L’ancien Premier ministre guinéen Lansana Kouyaté a officiellement pris ses fonctions de négociateur en chef de la Cédéao, mercredi 25 mars, avec la lourde tâche de piloter le dialogue complexe entre l’organisation régionale et les pays de l’Alliance des États du Sahel (AES). Nommé dans un contexte de rupture consommée depuis 2025, ce diplomate chevronné doit naviguer entre deux impératifs : maintenir une porte ouverte pour un hypothétique retour du Mali, du Niger et du Burkina Faso au sein du bloc ouest-africain, tout en orchestrant les modalités d’un divorce à l’amiable si cette réintégration échoue.

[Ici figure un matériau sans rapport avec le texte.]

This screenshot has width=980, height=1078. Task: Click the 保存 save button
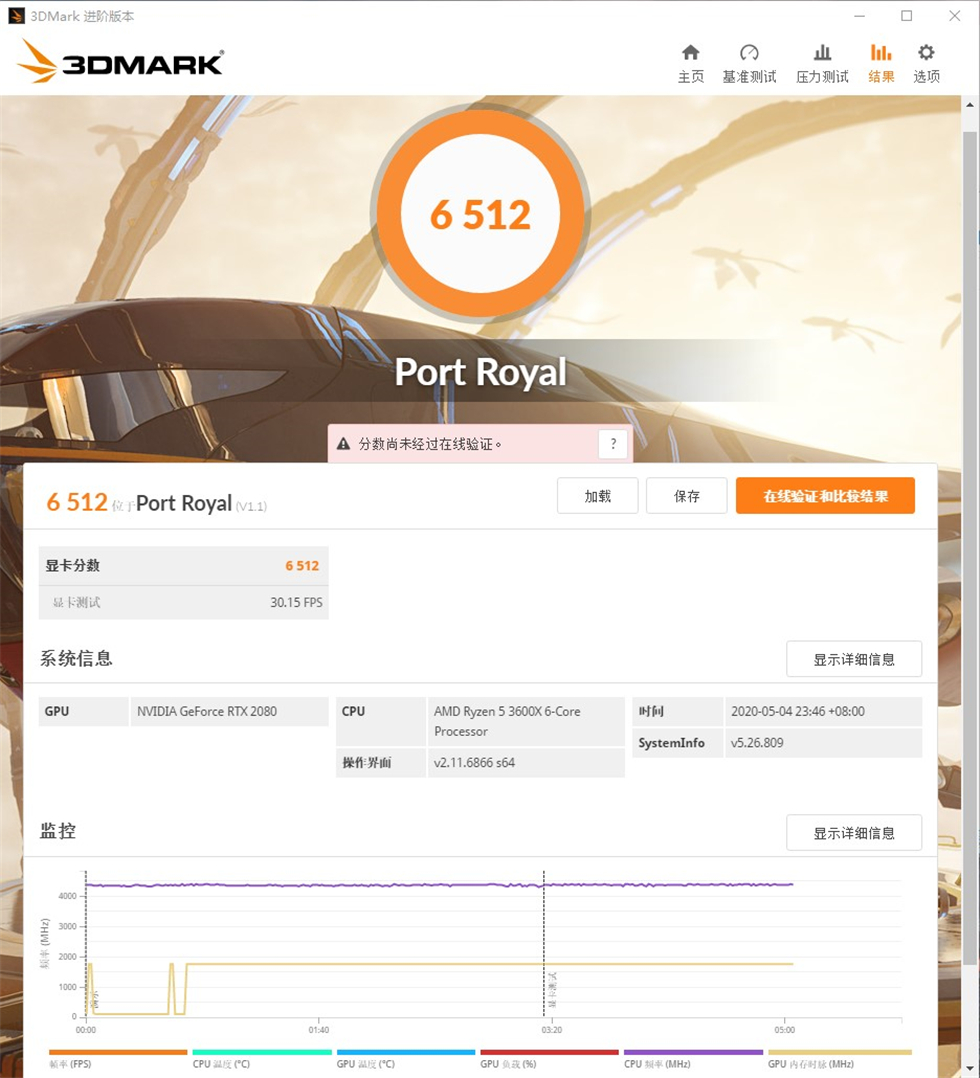click(686, 495)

Le volet technique de sa mission s’annonce particulièrement ardu. Lansana Kouyaté devra superviser le retrait ou le remplacement de plus de 150 fonctionnaires de la Cédéao ressortissants de ces trois pays, mais aussi coordonner la délocalisation d’institutions stratégiques. Parmi les dossiers prioritaires figurent le transfert de l’Organisation ouest-africaine de la santé de Bobo-Dioulasso vers Abidjan, ainsi que le déménagement du Centre de gestion des ressources en eau du Burkina Faso vers la Guinée.
Refusant l’idée d’une rupture brutale, le nouveau médiateur se dit prêt à examiner les demandes spécifiques de Bamako, Niamey et Ouagadougou. Les pays de l’AES espèrent en effet préserver certains acquis communautaires, notamment la libre circulation des biens et des personnes, l’accès aux financements de la Banque d’investissement et de développement de la Cédéao (BIDC) basée à Lomé, et le maintien de la coopération sécuritaire face au terrorisme. Ce premier cycle de discussions, crucial pour la stabilité économique et politique de la région, doit s’étendre sur une période de trois mois.